Data records —
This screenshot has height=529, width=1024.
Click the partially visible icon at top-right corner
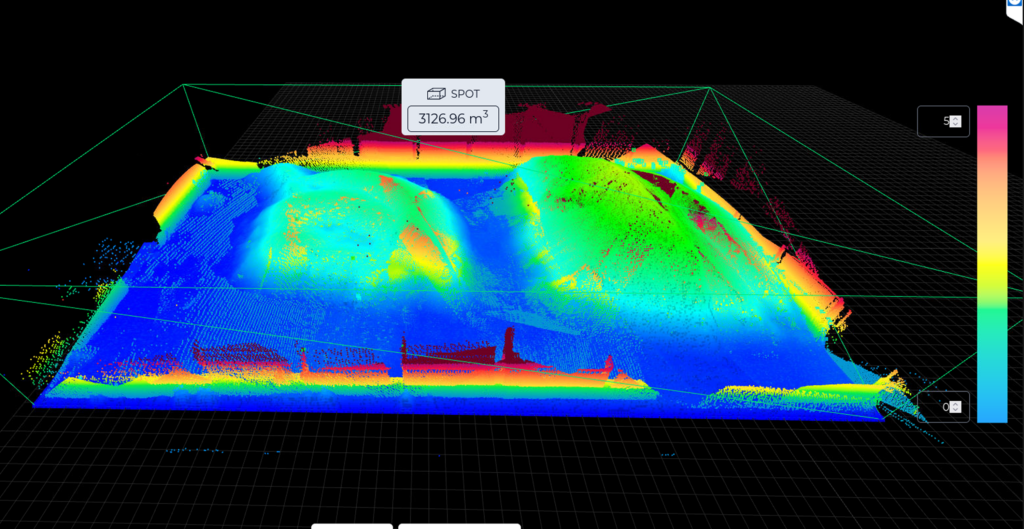[1014, 6]
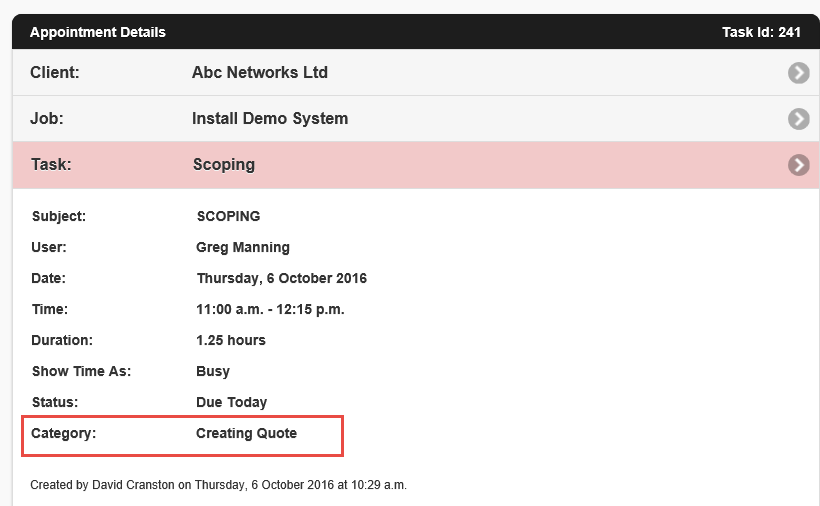
Task: Click the arrow icon in the Job row
Action: 798,119
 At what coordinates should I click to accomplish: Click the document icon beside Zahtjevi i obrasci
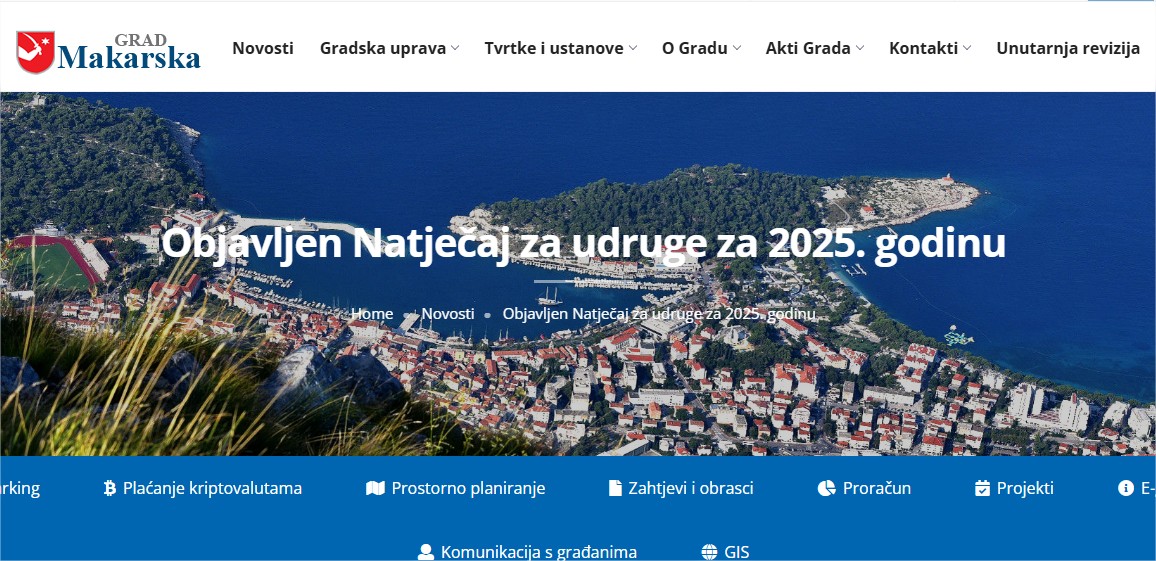(615, 488)
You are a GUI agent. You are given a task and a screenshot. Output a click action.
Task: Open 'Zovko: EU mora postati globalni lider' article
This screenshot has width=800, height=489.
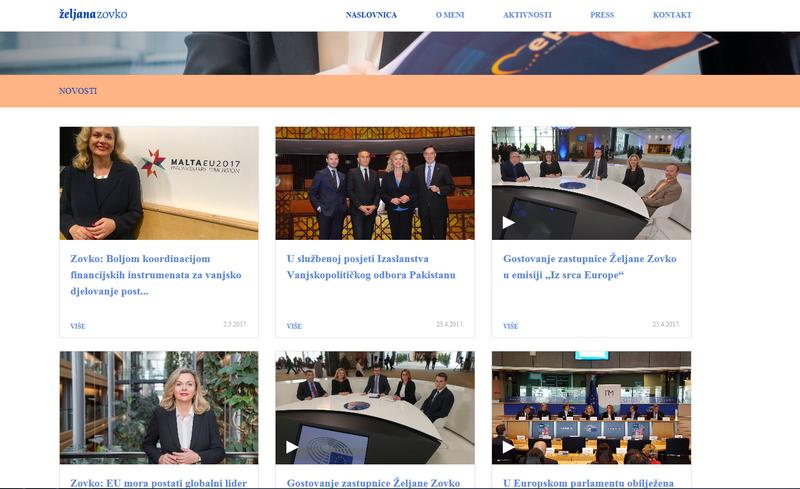[158, 482]
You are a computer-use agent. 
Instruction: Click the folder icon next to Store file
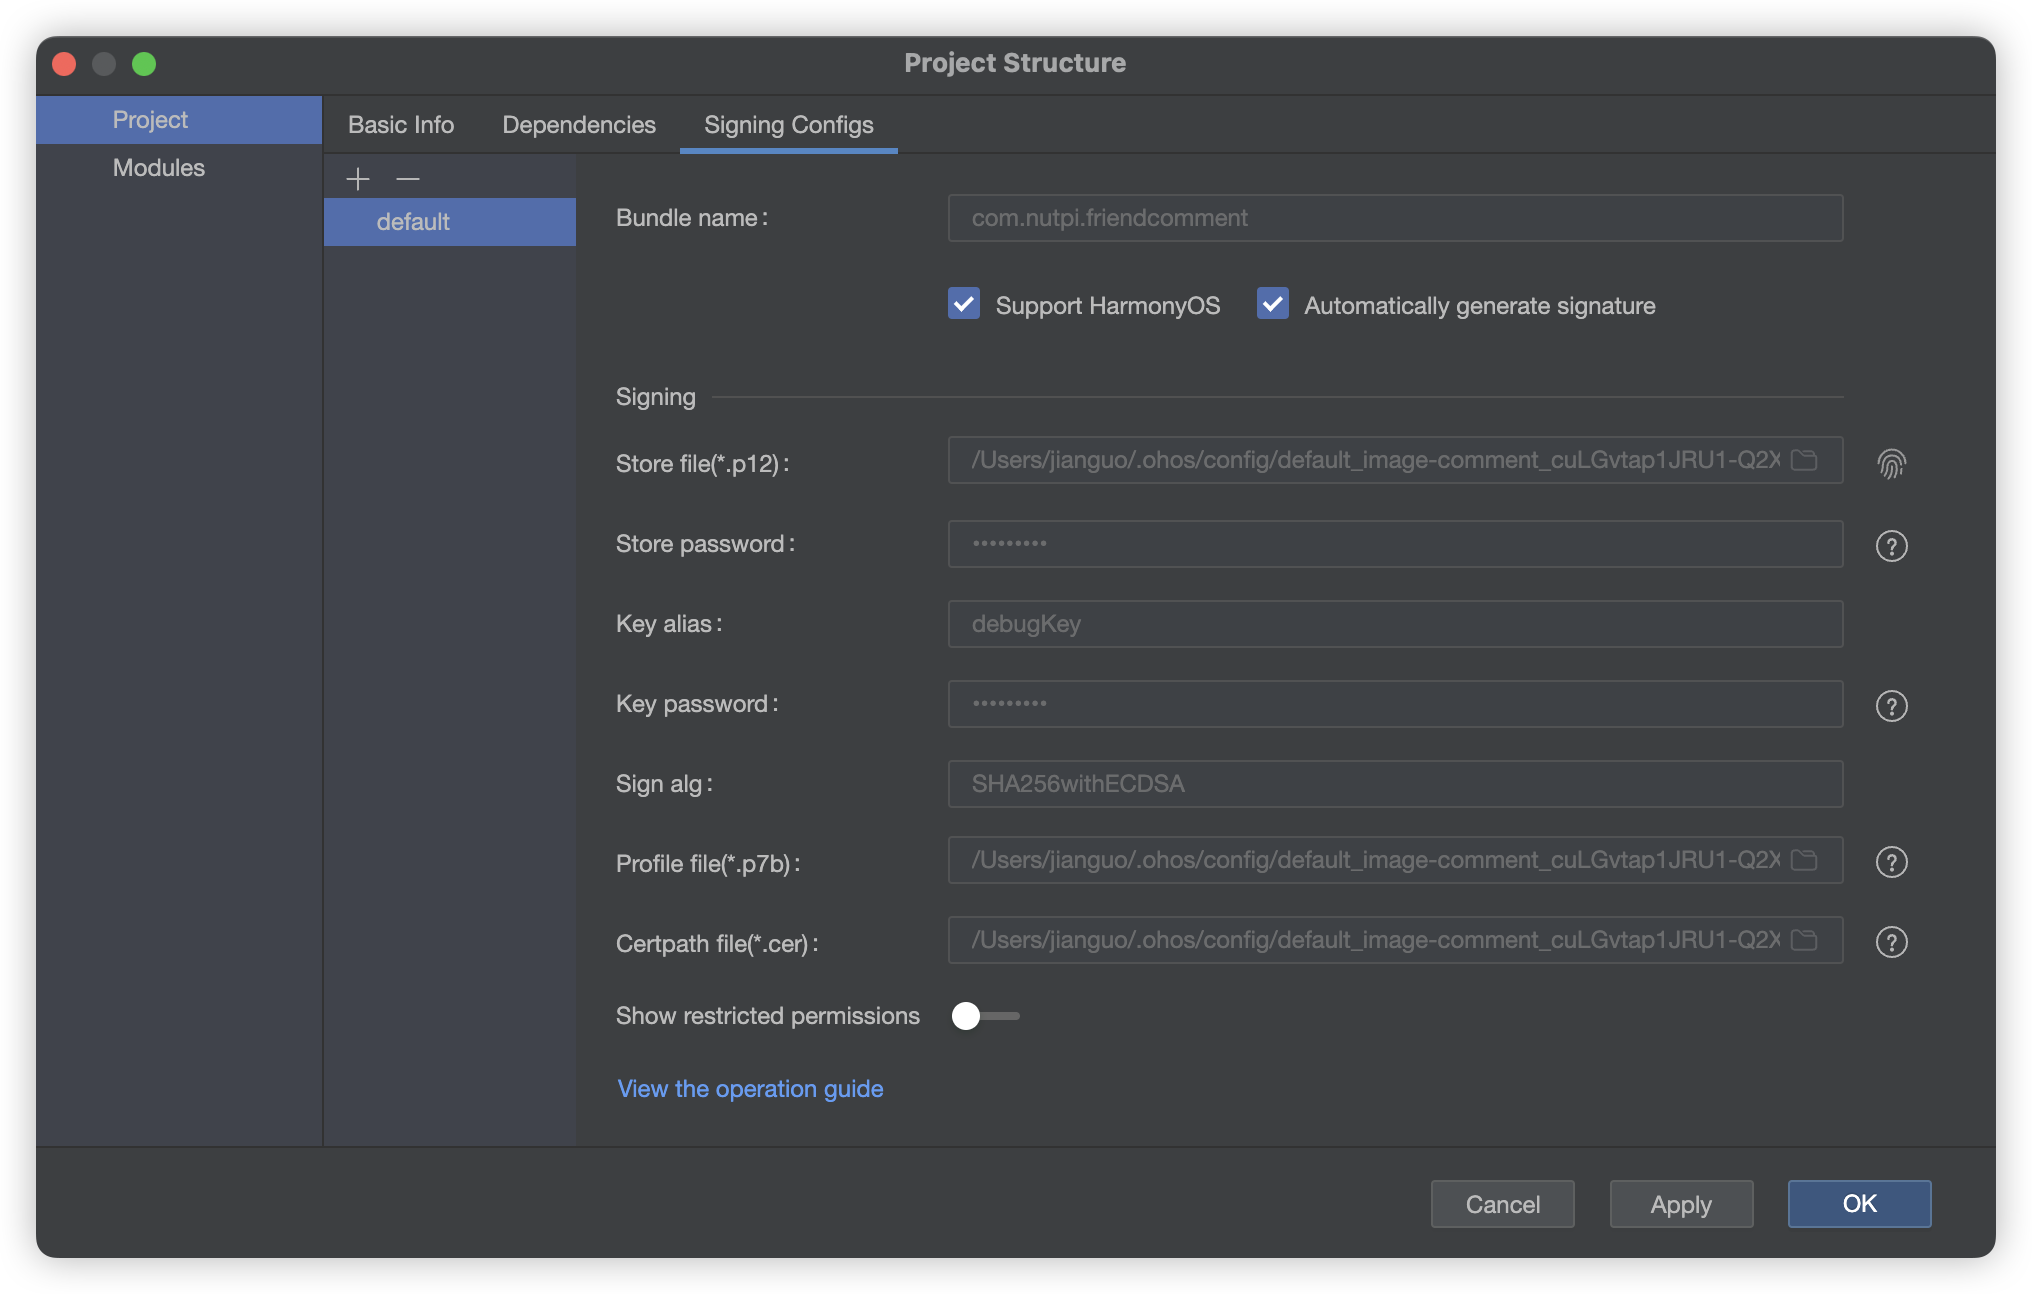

What you are asked to do — Filter the entries above down to the lines that hold the word "agent", and copy those lines.

Solution —
You are a GUI agent. You are given a task and a screenshot. Output a click action.
You are a computer-use agent. 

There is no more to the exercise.